Peloids - Allochems formed of cryptocrystalline or microcrystalline calcium carbonate with no restrictions on the size or origin of the grains (McKee and Gutschick, 1969). This term allows reference to grains composed of micritic material without the need to imply any particular mode of origin — it is therefore a useful “term of ignorance” covering possible pellets, indistinct intraclasts, micritized ooids or fossil fragments and even some microbial or inorganic precipitates that are not necessarily even “grains” in the sense of primary constituents as opposed to interstitial early diagenetic “cements”.

Pellets and peloids occur in Precambrian through Phanerozoic strata; pellets are important sediment constituents mainly in Phanerozoic strata. Structured crustacean pellets are especially prominent in Jurassic and Cretaceous rocks (although they are known from middle Paleozoic to Recent strata).

Pellets and peloids are composed of aggregated carbonate mud and/or precipitated calcium carbonate. Thus, their original composition is (or was) aragonite or calcite (of any Mg level) or a mixture of both. Pelletal glauconites and phosphorites also are common.

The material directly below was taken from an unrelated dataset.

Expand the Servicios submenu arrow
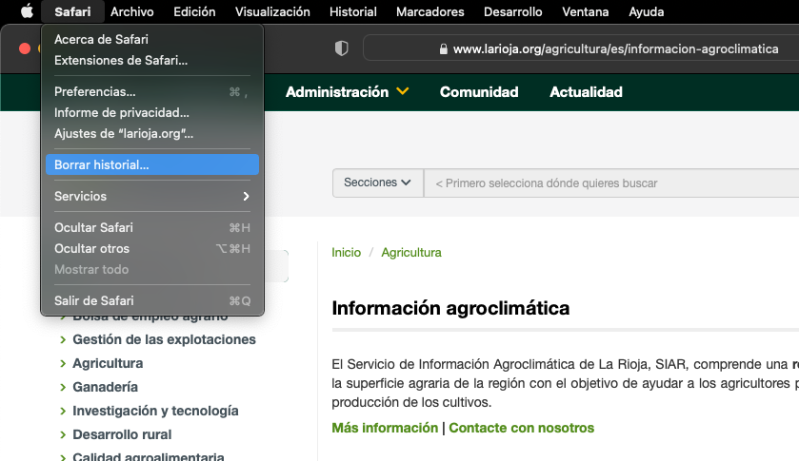 click(x=246, y=197)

Fecal pellets are produced wherever worms, crustaceans, holothurians and other grazing, burrowing, or swimming invertebrates (or vertebrates) exist, but most pellets are destroyed prior to burial. Rapid cementation, usually bacterially mediated, aids preservation, as does rapid sedimentation in low-energy settings. Thus, lagoons (especially hypersaline ones), low-energy tidal flats, and sheltered or relatively deep-water platforms are common sites of pellet preservation. Fecal pellets of pelagic zooplankton, especially copepods, are common in Cretaceous to Recent deep-sea deposits.

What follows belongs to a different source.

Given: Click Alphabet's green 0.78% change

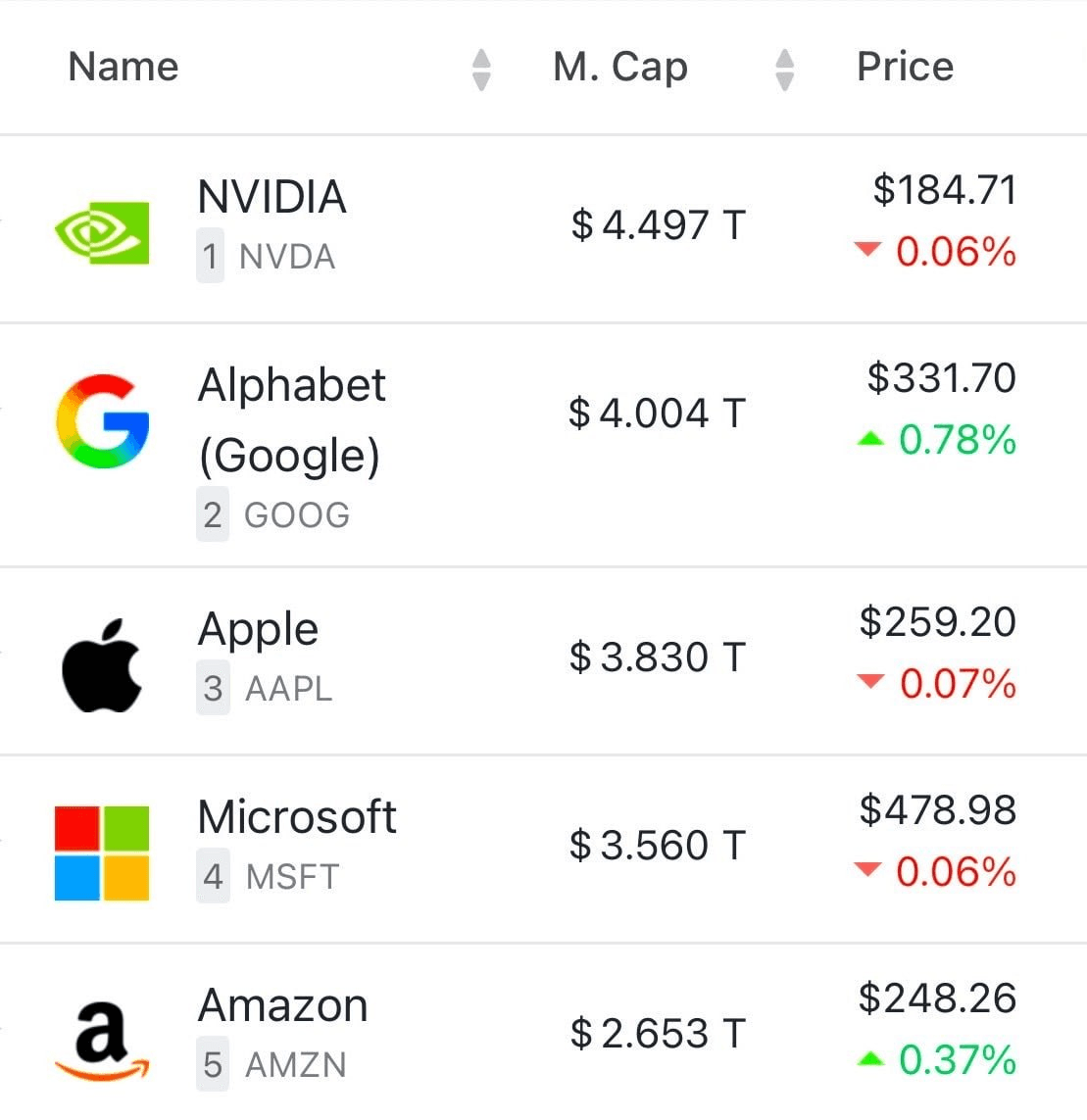Looking at the screenshot, I should (x=956, y=440).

Fecal pellets must be distinguished from microbial peloids or inorganic, peloidal marine cements, especially those composed of high-Mg calcite. Such precipitates are especially common in reef cavities, subtidal to intertidal stromatolites, hot springs or other travertine deposits, and submarine vent areas.

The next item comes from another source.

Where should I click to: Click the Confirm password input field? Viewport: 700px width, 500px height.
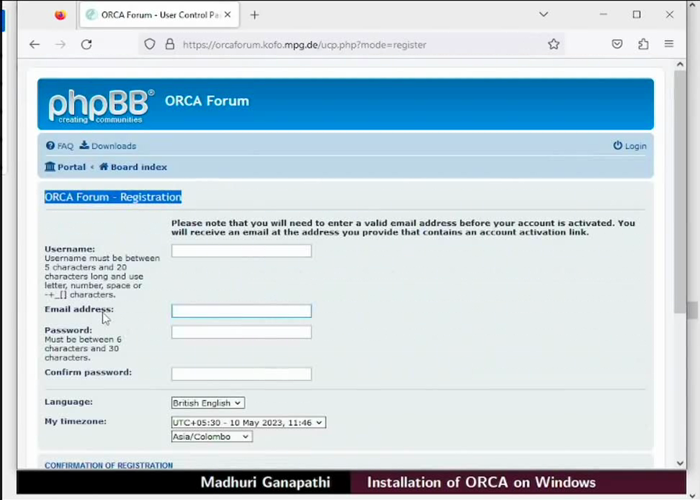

Peloids have varied origins and environmental associations. Algal or fungal boring and micritization of grains are common in a variety of open marine to restricted or coastal settings with relatively slow or intermittent sedimentation rates. In particular, areas subject to occasional storms that move grains from active areas of formation to quiet sites of destruction are especially prone to peloid formation. Such sites include backbarrier or back-bar grass flats, lagoons, and protected deeper shelf settings.